Through no fault of his own, there may be chores associated with the new baby that the mother primarily takes care of. This may be especially so if the mother breastfeeds and/or the father has to return to work immediately after the birth of the child. However, taking part in chores is critical throughout infancy. This allows the baby to identify caregivers and will eventually lead to secure attachments. Even if he can only spend a few minutes before and after work tending to the child’s needs it can still be beneficial. Diapering, burping, and bathing are just a few of the chores that can help bring the father and new baby closer to one another.
Another great tip for fathers to bond with the new baby is establishing a routine. Although many parents establish routines for bed and bath, this routine is somewhat different. The goal is for the father to be a part of this routine. Some fathers may also find it beneficial to simply “schedule” father and baby time. Having certain times throughout the day when just he and the baby are together. The mother will enjoy this probably much needed break and the new dad will discover that this helps build bonds with the new baby.

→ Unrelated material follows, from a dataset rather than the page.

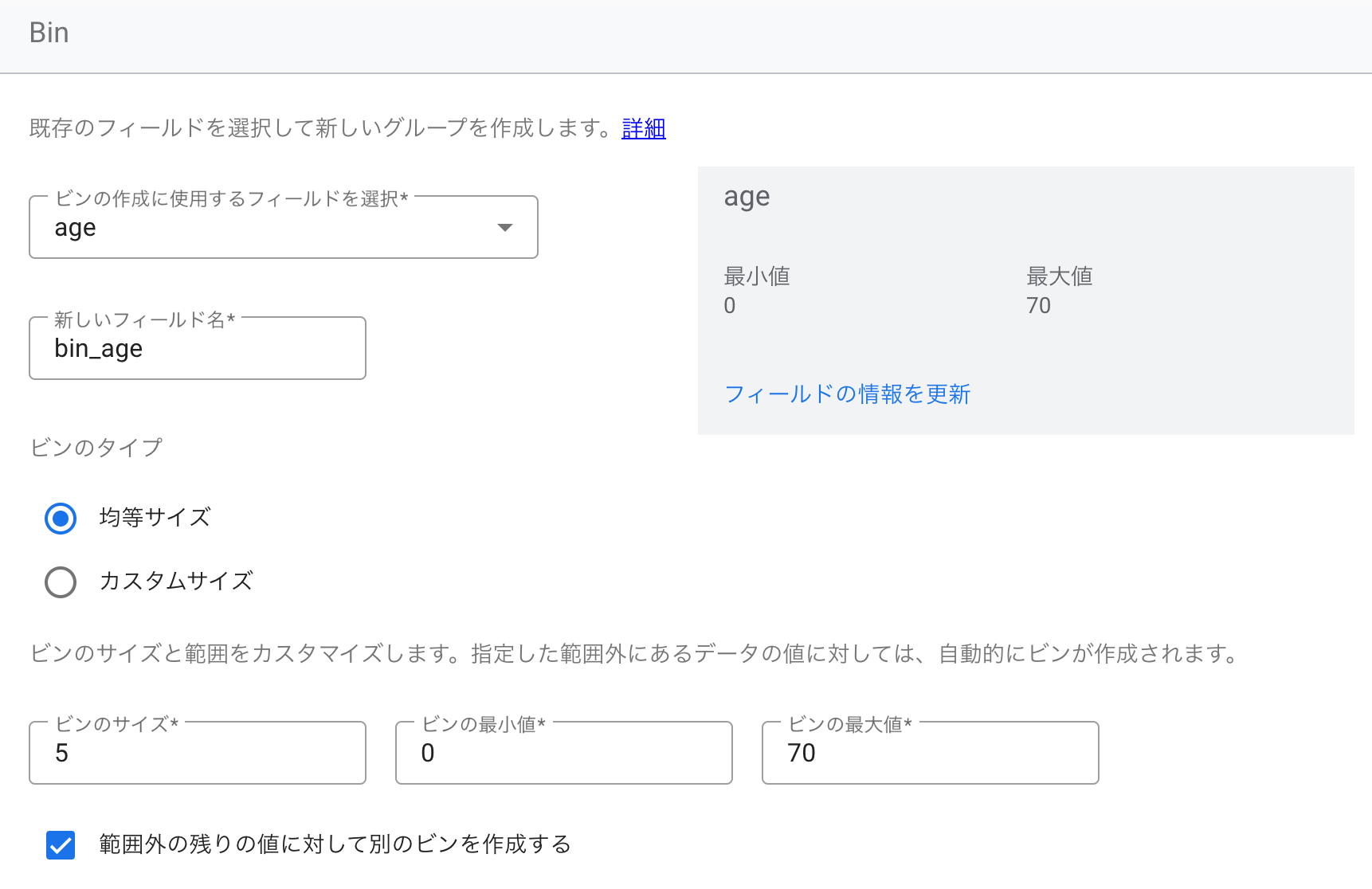Click the value 0 under 最小値
This screenshot has width=1372, height=889.
[x=730, y=306]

This may sound contradictory when trying to bond with the new baby, but is not. For a secure attachment and bonding to occur, the parent needs to be at ease. Infants can sense the stress of a caregiver which can lead to agitation and frustration between both parent and child. Fathers may need time to themselves in order to feel refreshed and give their new family the full one hundred percent. Spending time with your significant other is also just as important. This helps avoid resentments towards the new baby and new lifestyle.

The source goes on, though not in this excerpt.